Wednesday, June 23, 2010

stop crying! stop & move on.

today is one of those days in which i went to the ladies and cried myself like a little baby, yet, yes, again. people watching is not a contributing factor for me to stop. i keep on crying. and as usual, who do i call to sooth me and share the little mishaps i am having at that moment of time?

u guess who? yes, it's syg.

despite the fact that, we had a little quarrel last weekend, he somehow manage to melt my heart back again {walaupun masa gaduh tu langsung tak igt dunia!} yah, so i called him, to be my little listener + a little motivation whisperer.

some of the words he said, does brings back the smile to my face. and it somehow does lit me up a little.
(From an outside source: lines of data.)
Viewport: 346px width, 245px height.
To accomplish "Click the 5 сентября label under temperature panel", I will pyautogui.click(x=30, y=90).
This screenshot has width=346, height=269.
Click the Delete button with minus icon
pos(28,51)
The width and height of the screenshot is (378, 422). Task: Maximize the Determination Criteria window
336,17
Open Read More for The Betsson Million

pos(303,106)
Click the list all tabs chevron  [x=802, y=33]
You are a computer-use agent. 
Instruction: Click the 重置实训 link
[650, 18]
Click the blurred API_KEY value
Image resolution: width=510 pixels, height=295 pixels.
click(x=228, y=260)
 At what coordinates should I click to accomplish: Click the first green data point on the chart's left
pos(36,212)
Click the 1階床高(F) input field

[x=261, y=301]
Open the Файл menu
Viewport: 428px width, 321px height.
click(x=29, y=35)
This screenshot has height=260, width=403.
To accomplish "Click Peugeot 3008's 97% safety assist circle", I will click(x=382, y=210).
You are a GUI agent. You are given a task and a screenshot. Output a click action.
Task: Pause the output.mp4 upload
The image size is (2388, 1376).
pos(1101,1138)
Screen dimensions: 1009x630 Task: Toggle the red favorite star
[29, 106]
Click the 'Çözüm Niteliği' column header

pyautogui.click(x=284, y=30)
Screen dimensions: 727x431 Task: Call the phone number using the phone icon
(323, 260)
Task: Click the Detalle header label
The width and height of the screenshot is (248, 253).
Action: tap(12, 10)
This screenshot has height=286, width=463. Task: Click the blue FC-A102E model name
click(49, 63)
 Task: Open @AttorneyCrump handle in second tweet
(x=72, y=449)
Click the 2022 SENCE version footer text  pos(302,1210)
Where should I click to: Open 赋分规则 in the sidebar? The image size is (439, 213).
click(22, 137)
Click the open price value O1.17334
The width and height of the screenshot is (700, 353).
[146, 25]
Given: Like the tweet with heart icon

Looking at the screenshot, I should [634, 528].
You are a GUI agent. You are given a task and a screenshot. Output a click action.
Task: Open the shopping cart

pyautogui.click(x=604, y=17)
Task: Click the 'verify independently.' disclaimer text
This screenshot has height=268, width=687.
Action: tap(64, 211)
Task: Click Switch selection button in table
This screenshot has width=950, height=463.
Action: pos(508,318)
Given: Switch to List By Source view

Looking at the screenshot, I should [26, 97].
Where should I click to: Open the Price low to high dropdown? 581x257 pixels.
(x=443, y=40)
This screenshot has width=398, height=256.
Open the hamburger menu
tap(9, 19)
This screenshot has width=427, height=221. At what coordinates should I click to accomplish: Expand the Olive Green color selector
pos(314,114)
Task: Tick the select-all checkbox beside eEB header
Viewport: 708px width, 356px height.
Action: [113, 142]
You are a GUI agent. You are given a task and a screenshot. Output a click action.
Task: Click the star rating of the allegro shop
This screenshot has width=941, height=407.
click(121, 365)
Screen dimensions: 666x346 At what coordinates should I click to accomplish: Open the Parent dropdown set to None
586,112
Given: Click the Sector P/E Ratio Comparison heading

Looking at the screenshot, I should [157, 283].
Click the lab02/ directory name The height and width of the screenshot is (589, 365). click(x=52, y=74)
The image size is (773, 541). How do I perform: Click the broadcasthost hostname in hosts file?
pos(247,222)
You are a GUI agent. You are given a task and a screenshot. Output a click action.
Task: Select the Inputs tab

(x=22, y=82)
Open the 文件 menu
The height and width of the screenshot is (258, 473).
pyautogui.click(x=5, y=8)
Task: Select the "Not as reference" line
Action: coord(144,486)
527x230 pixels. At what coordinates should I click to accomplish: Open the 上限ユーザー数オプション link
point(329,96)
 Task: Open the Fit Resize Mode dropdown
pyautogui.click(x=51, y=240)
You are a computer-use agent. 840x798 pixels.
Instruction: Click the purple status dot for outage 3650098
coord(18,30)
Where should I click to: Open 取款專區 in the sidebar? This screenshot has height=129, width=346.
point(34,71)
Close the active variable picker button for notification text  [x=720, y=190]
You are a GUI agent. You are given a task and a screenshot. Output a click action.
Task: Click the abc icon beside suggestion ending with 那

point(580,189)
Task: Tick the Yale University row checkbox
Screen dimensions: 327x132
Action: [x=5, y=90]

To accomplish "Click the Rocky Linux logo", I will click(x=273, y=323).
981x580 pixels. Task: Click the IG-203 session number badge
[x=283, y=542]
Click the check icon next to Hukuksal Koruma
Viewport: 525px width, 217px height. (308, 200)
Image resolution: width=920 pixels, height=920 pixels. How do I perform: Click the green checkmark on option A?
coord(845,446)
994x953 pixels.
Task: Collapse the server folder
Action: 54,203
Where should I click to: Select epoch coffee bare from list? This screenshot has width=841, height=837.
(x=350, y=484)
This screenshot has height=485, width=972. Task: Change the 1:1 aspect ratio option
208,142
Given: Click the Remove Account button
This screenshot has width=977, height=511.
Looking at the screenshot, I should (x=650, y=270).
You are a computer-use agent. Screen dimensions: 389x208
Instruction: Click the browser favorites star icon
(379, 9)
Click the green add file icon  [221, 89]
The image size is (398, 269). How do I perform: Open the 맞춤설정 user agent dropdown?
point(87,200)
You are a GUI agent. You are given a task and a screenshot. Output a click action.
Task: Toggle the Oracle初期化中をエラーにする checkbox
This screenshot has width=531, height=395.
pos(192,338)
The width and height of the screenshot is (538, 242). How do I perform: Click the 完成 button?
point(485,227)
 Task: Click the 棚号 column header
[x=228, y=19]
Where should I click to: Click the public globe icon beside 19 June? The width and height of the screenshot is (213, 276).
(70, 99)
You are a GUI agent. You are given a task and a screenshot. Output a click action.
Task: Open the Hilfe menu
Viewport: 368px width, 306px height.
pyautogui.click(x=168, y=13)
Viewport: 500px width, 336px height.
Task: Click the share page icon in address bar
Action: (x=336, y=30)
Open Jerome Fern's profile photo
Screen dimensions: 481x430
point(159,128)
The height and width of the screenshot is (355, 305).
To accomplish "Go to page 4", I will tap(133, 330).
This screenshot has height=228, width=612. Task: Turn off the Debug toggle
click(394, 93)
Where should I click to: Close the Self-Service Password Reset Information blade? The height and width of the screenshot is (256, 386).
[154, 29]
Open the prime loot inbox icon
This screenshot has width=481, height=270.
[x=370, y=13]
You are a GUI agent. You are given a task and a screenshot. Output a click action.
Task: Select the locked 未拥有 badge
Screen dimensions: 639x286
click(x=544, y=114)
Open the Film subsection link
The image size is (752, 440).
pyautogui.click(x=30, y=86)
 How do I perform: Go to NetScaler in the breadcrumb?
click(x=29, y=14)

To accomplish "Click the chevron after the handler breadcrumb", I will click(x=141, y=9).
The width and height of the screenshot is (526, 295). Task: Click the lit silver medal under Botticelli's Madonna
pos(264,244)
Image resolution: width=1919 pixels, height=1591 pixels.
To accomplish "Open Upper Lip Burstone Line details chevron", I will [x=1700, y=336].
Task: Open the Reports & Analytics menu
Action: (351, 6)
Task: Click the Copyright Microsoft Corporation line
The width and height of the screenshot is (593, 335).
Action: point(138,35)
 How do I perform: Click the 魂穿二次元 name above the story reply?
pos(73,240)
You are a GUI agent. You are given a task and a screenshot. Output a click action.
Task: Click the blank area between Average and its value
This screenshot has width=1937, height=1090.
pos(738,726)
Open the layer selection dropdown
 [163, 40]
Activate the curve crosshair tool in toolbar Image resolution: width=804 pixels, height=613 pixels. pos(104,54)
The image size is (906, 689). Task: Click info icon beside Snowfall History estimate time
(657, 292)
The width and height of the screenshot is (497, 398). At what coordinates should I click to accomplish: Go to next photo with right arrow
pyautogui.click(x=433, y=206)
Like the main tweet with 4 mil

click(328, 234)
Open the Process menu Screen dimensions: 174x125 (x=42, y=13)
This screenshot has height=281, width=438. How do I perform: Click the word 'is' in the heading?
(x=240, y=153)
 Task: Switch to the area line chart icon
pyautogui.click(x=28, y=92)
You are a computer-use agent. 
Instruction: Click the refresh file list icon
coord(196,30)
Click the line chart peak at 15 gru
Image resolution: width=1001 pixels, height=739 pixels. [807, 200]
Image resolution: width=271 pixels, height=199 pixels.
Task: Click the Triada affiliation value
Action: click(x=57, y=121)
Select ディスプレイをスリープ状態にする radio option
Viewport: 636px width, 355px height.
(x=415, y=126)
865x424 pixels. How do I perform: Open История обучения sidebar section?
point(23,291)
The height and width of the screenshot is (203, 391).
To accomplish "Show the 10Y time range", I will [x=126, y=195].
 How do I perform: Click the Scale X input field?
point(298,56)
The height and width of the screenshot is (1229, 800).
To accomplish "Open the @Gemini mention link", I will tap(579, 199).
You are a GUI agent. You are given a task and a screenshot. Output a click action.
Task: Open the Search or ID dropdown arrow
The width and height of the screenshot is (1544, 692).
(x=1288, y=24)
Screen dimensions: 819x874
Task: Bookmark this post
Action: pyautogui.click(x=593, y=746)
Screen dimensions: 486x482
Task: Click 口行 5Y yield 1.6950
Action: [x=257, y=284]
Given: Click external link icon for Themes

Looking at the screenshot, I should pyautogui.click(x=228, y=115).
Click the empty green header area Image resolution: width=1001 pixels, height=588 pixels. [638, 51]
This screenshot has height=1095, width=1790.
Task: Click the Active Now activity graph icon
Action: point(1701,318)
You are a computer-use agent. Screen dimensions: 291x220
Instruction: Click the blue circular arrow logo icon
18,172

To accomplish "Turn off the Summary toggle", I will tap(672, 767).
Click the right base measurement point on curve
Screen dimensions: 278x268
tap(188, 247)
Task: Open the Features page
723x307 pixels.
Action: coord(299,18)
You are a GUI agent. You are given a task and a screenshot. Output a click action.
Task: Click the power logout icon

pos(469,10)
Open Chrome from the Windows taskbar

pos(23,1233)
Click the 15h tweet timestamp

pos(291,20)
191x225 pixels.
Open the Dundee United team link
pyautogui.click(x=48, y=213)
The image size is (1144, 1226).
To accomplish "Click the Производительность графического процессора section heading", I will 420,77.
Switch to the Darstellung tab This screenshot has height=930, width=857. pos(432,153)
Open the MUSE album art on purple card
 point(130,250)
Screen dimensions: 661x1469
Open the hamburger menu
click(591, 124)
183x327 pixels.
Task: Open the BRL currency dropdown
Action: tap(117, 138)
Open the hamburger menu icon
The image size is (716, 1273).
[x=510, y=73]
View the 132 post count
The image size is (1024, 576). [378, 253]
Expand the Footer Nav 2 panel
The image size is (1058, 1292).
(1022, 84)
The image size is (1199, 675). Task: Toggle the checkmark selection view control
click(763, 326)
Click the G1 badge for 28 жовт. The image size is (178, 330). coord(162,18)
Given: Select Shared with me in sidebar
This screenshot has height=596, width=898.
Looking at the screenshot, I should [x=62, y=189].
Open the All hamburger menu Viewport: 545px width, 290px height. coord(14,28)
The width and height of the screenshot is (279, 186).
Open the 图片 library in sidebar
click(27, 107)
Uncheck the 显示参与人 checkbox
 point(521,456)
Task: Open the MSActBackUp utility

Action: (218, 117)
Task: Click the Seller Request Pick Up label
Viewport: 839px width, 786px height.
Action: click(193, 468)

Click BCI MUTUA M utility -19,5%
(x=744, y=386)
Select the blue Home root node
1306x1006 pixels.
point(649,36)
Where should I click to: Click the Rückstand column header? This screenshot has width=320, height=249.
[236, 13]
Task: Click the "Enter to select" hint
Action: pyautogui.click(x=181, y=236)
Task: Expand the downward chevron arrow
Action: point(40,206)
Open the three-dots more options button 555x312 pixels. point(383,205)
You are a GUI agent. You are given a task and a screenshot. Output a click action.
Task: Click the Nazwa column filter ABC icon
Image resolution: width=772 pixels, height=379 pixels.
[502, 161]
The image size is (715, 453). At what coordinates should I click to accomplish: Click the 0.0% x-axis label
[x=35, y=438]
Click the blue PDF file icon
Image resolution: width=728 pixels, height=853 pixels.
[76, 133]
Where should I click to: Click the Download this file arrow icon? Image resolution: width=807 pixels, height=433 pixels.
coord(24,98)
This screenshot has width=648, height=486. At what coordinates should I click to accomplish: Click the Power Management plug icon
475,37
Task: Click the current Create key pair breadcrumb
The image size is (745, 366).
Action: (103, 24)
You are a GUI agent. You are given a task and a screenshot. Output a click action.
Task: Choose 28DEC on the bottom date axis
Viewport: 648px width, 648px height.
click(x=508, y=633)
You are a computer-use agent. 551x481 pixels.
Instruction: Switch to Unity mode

but, put him aside, back to the little problem, that lead me crying in the ladies, again. appointment was made prior to the proposal presentation, some students called it Viva? if im not mistaken, and i came in just in time to present it to him. we were discussing and he listens. after that he argues followed with an explanation on how i can improve my proposal. in short, the conversation goes a little like this:

"read, read, read"
"what's new?"
"pdf"
"scholarly"
"must fill in the gap"
"must be new"

i was close to tears and he noticed {because as some of you might have known, i really want this, and i mean it, but it's too hard!} and he quickly make it short with a friendly little conclusion which goes something like this "& yes, you can come and disturb me anytime". i did not cry in front of him though, and manage to keep my tears until i reached the ladies.

come to think of it, even though i am quite unlucky for the past few attempts, but now, there's a little light, and i consider myself a little lucky this time, considering that he cares and want to help me out for this next proposal. btw, it's gonna be my fifth one. hmmp.

p.s. Insyaallah, i takkan putus asa. Insyaallah.